## [Work required]
Every line between the top of the data below and the line with "Ochrana osobních údajů (235, 1259)", both ends included, must be retyped exactly.

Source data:
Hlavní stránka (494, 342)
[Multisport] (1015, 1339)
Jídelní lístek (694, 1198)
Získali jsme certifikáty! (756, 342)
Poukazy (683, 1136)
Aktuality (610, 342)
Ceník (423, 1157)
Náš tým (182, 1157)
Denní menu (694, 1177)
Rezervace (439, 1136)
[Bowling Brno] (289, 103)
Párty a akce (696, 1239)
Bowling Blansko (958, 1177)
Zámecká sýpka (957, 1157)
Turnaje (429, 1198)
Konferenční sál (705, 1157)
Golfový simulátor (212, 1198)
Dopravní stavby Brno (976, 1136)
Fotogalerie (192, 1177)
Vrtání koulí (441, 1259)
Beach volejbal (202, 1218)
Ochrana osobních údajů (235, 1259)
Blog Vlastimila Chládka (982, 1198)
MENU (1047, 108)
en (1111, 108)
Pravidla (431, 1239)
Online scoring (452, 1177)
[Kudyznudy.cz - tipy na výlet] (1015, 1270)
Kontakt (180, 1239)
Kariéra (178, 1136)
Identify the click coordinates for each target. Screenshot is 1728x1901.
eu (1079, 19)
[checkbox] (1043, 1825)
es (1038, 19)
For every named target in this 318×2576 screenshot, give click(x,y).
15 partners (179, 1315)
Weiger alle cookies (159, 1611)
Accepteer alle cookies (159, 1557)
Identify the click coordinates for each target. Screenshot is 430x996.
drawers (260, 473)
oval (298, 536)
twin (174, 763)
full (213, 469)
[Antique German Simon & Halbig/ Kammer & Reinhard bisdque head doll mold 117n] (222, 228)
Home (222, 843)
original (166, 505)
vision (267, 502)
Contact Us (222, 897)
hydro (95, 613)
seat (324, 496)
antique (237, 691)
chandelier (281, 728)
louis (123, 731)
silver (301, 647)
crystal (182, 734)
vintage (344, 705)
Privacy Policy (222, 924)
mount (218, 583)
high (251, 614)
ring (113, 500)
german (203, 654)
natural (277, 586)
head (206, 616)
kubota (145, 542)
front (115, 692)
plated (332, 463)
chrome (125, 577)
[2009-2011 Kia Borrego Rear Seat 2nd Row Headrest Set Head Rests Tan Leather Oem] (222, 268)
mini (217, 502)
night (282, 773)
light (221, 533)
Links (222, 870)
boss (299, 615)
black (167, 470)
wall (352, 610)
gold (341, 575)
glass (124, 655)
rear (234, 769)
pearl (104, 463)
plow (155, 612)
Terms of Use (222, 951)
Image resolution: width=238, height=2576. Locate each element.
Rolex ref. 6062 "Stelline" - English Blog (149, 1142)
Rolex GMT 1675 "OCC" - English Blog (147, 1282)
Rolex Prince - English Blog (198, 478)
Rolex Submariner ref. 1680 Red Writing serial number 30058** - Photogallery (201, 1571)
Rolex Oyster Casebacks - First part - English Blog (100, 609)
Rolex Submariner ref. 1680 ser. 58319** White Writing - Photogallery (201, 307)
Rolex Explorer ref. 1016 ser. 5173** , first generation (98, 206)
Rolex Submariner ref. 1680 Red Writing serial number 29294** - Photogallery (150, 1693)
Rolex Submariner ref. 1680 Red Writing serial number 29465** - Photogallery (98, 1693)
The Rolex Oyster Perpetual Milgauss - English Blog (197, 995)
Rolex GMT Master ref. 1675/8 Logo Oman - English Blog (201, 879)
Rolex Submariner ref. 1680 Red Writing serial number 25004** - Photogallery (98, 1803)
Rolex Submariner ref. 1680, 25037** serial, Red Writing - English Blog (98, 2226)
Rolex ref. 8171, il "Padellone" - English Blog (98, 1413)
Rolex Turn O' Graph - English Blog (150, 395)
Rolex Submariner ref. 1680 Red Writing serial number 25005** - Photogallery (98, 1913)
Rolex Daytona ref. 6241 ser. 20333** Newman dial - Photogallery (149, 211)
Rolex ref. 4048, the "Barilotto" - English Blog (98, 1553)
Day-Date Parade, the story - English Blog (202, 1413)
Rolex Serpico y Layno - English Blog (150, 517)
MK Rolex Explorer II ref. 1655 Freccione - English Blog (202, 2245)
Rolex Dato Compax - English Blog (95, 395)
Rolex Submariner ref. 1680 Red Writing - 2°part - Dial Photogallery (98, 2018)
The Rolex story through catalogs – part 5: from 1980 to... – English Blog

## [Answer space]
Hlavní stránka (494, 342)
[Multisport] (1015, 1339)
Jídelní lístek (694, 1198)
Získali jsme certifikáty! (756, 342)
Poukazy (683, 1136)
Aktuality (610, 342)
Ceník (423, 1157)
Náš tým (182, 1157)
Denní menu (694, 1177)
Rezervace (439, 1136)
[Bowling Brno] (289, 103)
Párty a akce (696, 1239)
Bowling Blansko (958, 1177)
Zámecká sýpka (957, 1157)
Turnaje (429, 1198)
Konferenční sál (705, 1157)
Golfový simulátor (212, 1198)
Dopravní stavby Brno (976, 1136)
Fotogalerie (192, 1177)
Vrtání koulí (441, 1259)
Beach volejbal (202, 1218)
Ochrana osobních údajů (235, 1259)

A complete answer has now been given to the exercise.